### OBJECTIVE
Reproduce verbatim the lines of the material that begin with the line containing "Given: Select the #333333 hex input field" and continue to the end of the material, including both the first and last lines.

Dataset items
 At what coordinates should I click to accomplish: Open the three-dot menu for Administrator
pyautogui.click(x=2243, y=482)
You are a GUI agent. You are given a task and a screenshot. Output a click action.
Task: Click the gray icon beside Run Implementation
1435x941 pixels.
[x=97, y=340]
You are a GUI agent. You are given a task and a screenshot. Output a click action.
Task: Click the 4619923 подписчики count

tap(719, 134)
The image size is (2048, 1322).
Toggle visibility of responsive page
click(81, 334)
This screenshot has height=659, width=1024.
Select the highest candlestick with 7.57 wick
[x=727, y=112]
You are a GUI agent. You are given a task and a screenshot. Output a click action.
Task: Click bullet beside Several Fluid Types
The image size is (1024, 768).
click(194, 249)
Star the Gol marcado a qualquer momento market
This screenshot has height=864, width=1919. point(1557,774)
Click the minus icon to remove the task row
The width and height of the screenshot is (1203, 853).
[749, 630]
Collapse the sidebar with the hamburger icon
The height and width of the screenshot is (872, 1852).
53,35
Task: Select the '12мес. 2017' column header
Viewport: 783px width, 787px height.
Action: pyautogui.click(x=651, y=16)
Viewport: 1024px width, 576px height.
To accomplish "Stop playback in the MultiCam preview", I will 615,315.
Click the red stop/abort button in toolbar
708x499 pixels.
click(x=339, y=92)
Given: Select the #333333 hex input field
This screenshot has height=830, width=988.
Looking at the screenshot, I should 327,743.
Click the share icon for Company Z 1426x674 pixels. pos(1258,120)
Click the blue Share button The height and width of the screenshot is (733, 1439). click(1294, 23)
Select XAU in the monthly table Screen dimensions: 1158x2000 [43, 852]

### SOLUTION TO THIS PROBLEM
Given: Select the #333333 hex input field
This screenshot has height=830, width=988.
Looking at the screenshot, I should 327,743.
Click the share icon for Company Z 1426x674 pixels. pos(1258,120)
Click the blue Share button The height and width of the screenshot is (733, 1439). click(1294, 23)
Select XAU in the monthly table Screen dimensions: 1158x2000 [43, 852]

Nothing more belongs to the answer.